KrakenLabs’ analysis of the promotional material and samples shows a deliberately engineered, cross-platform toolkit:

  • Platform coverage: Go-based lockers targeting Windows, Linux, NAS and BSD systems; a separate C-coded ESXi locker (~32 KB).

  • Encryption: Modern cryptography — XChaCha20 combined with Curve25519; uses per-file ephemeral keys to make decryption more granular and to complicate recovery efforts.

  • Self-propagation & lateral movement: Implements propagation and remote execution through native administrative mechanisms, including:

    • WMI / WMIC

    • SCHTASKS

    • sc (Service Control)

    • PowerShell Remoting

  • Persistence: Uses scheduled tasks and registry/run-on-boot routines to remain active after reboots and attempted remediation.

  • Network compromise: Automated network share discovery and automated encryption of discovered resources to maximize impact across an organization.

The ESXi locker’s small ~32 KB footprint and C implementation indicate a lightweight, targeted approach to compromise virtualization hosts — a high-value target for crippling enterprise environments.


Why this is concerning

Several features raise the threat level:

  1. Cross-platform scope: Supporting Windows, Linux, NAS, BSD and ESXi means more opportunities to hit critical infrastructure and mixed-server environments.

  2. Modern cryptography: Use of XChaCha20 + Curve25519 and per-file ephemeral keys complicates forensic recovery and offline decryption attempts.

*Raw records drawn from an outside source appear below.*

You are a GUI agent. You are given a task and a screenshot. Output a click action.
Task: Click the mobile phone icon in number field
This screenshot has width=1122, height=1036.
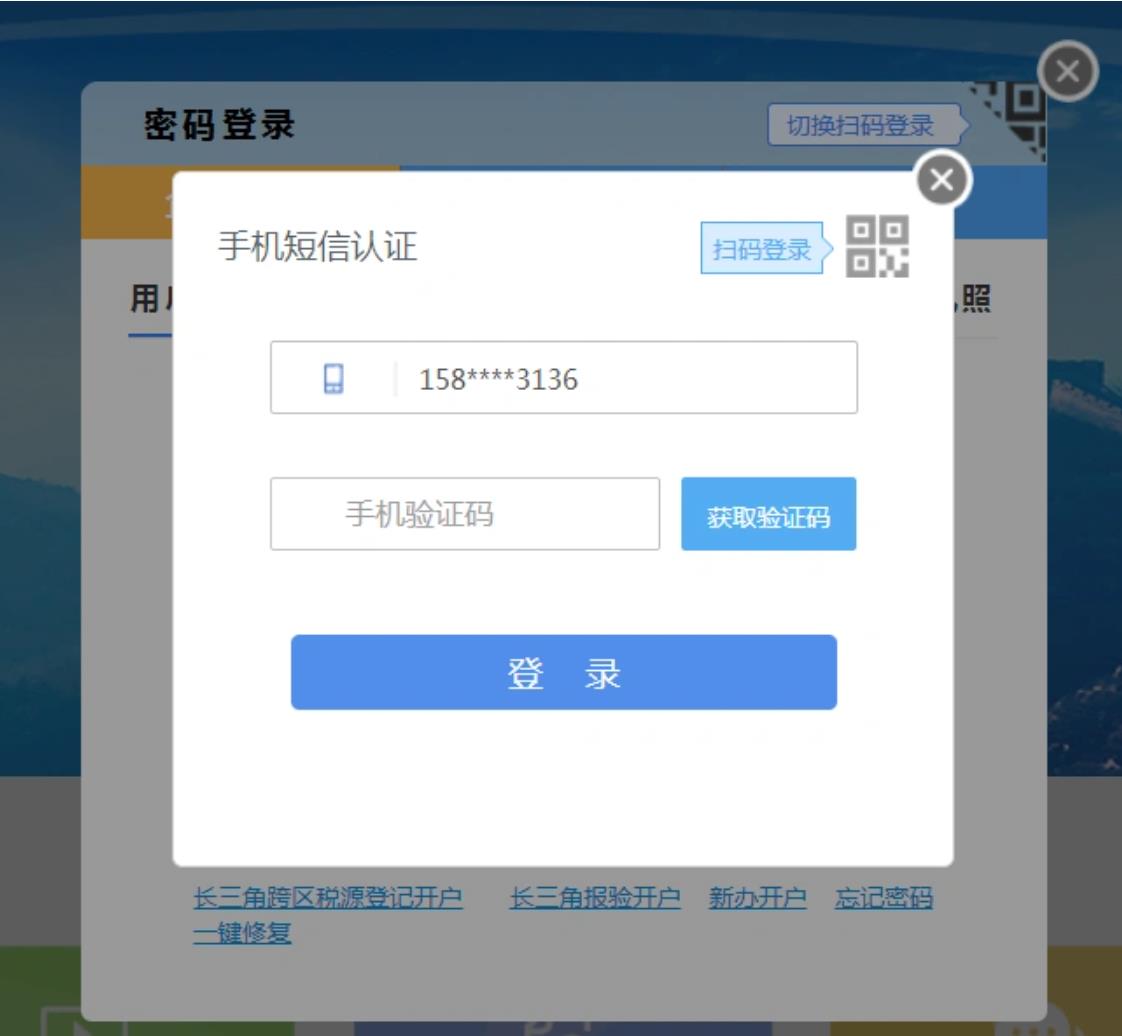333,378
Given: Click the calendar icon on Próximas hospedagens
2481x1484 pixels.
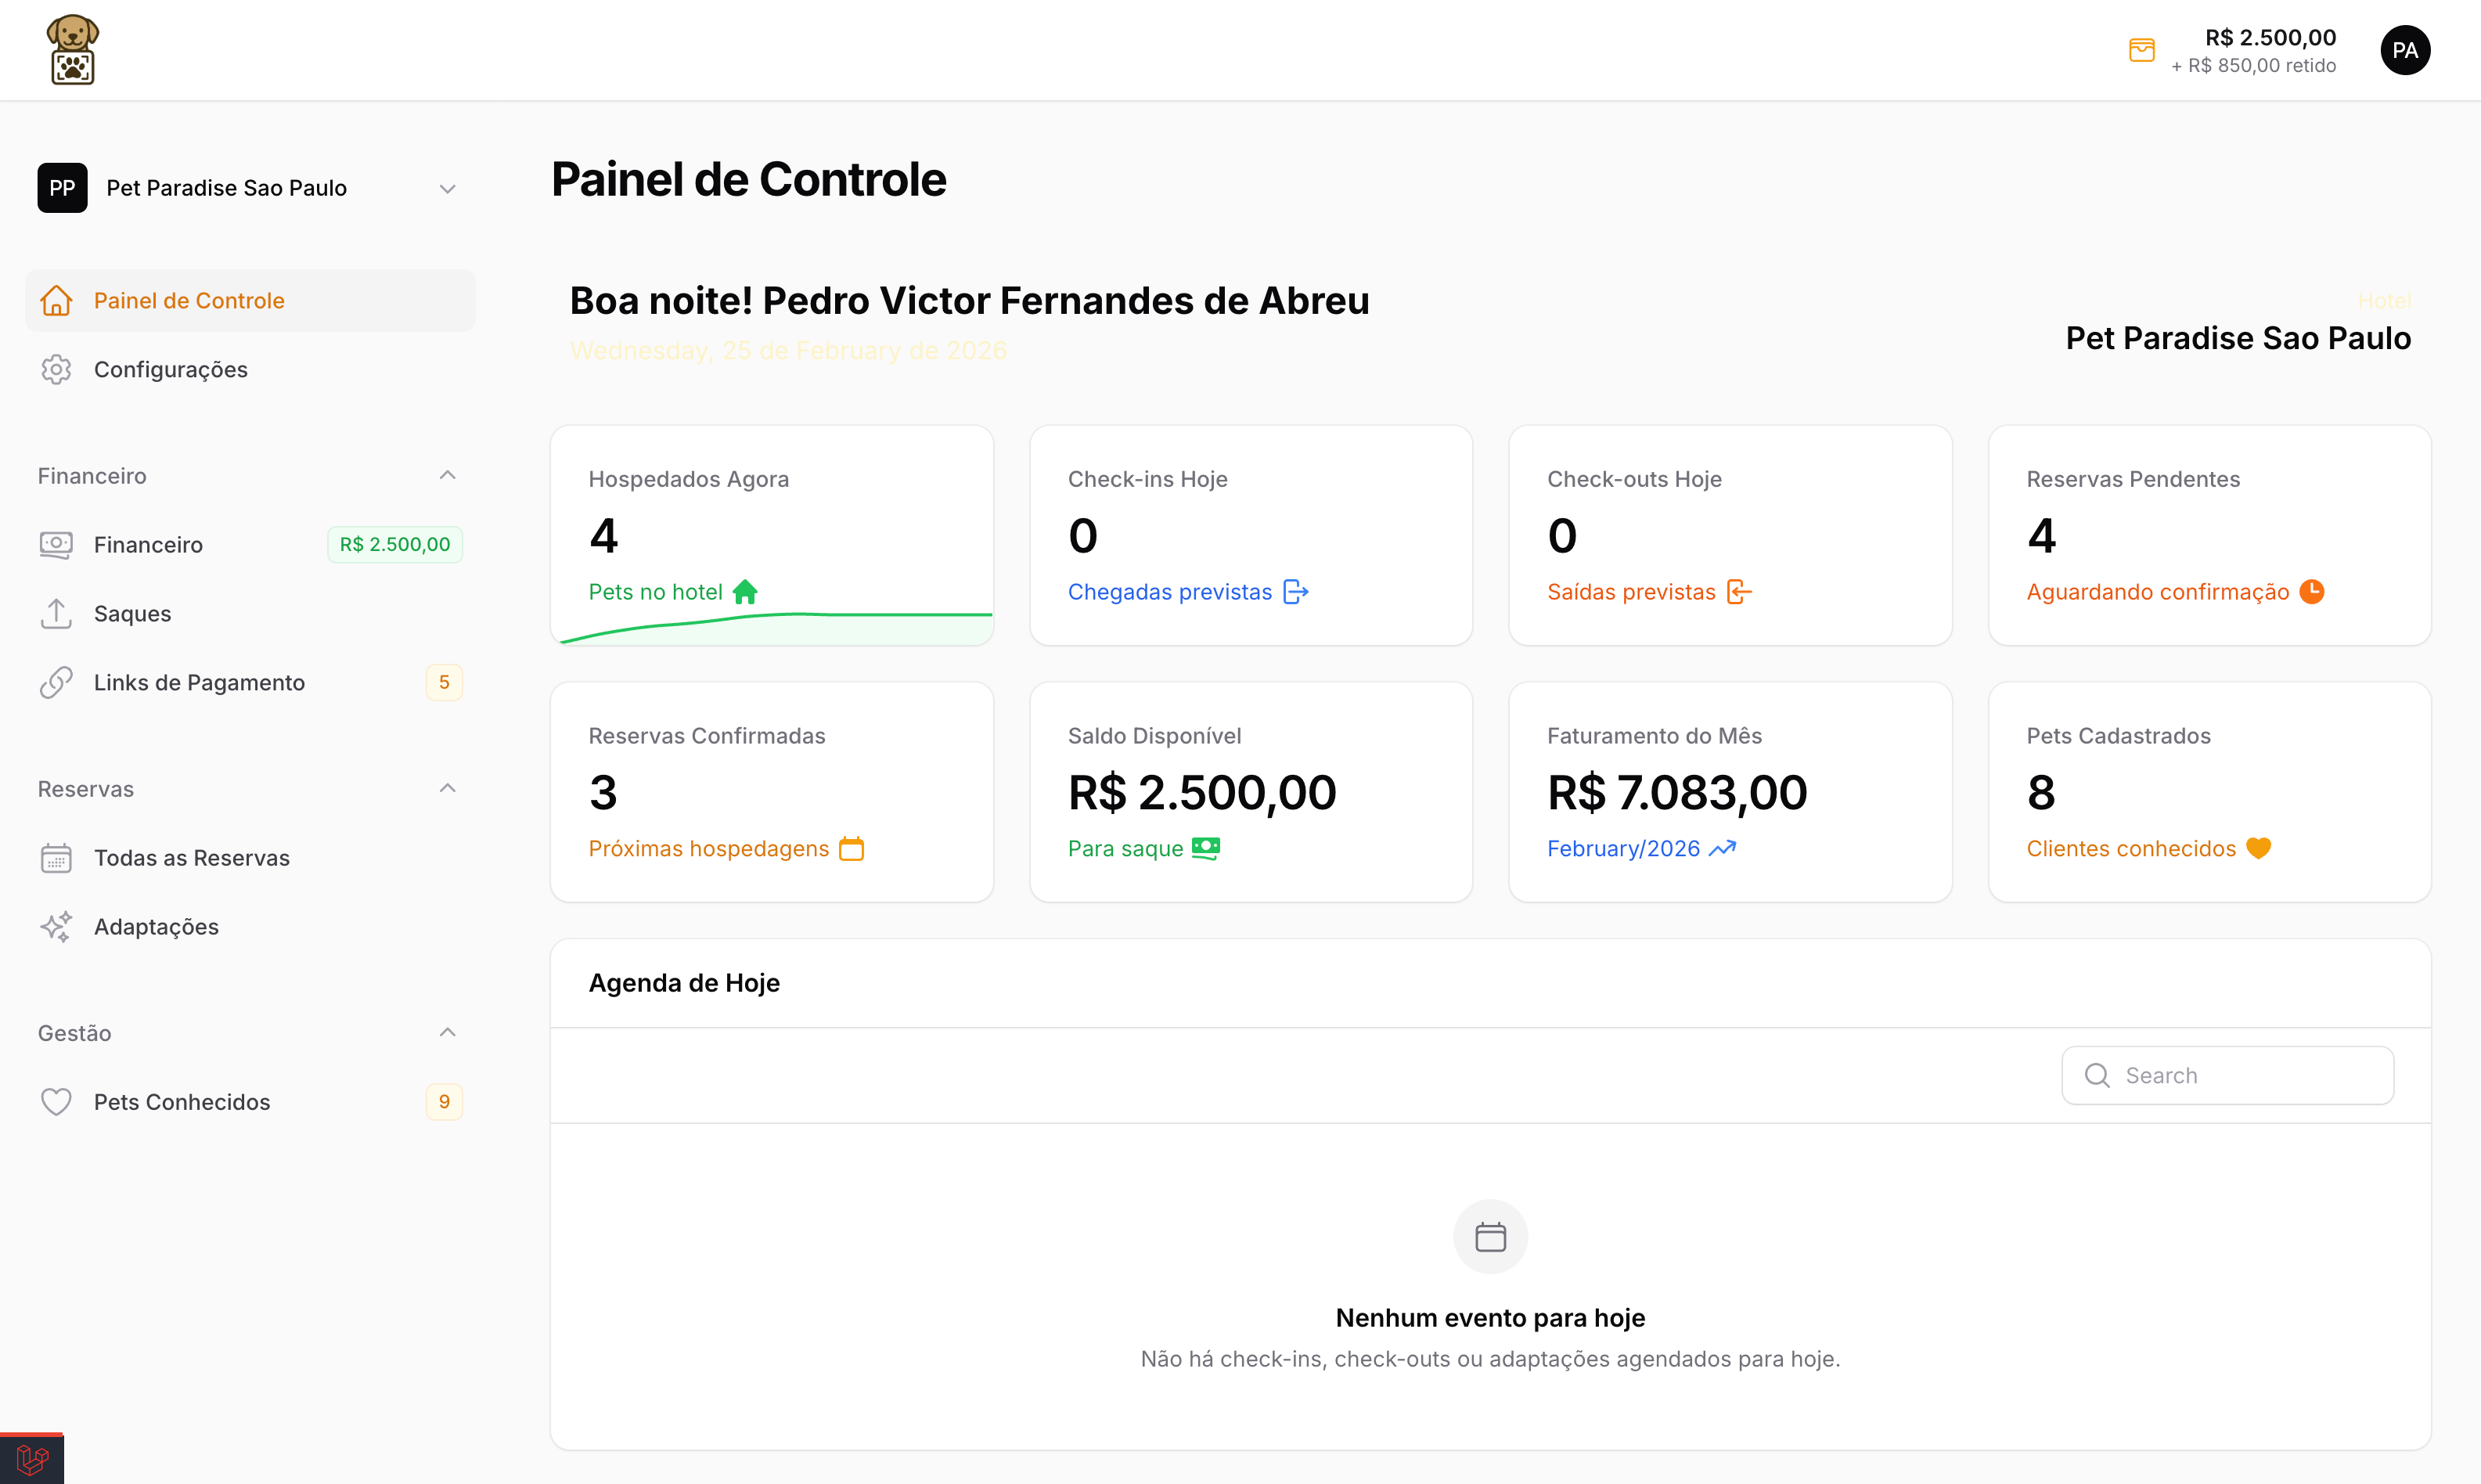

  3. Effective propagation: Leveraging native admin tools (WMI, SCHTASKS, sc, PowerShell Remoting) allows rapid lateral spread with common administrative privileges.

  4. Economic incentives: The 90/10 split drives recruitment and could quickly increase the number of affiliates deploying the malware.

  5. Operator control over decryption: Centralized decryption services let the operator monetize every incident while limiting victims’ options.


Mitigation and defensive recommendations

(High-level guidance for defenders.)

  • Isolate and segment: Strict network segmentation for virtualization hosts (ESXi), NAS, and critical infrastructure reduces blast radius.

  • Least privilege: Restrict administrative credentials and monitor for suspicious use of WMI, WMIC, SCHTASKS, sc, and PowerShell Remoting.

  • Harden backups: Maintain immutable, offline, or air-gapped backups and regularly test restoration procedures.

  • Endpoint visibility: Use EDR/XDR to detect abnormal scheduled task creation, unusual service installs, and mass file encryption behaviors.

  • Network share controls: Limit access to network shares and monitor large file-modification patterns or abnormal access spikes.

  • Patch & inventory: Keep hypervisor hosts and OSes patched; maintain an up-to-date inventory so high-value assets are known and protected.

  • Threat intel & hunting: Monitor underground forums and threat feeds for activity related to Gentlemen’s / zeta88 and hunt for Indicators of Compromise (IoCs).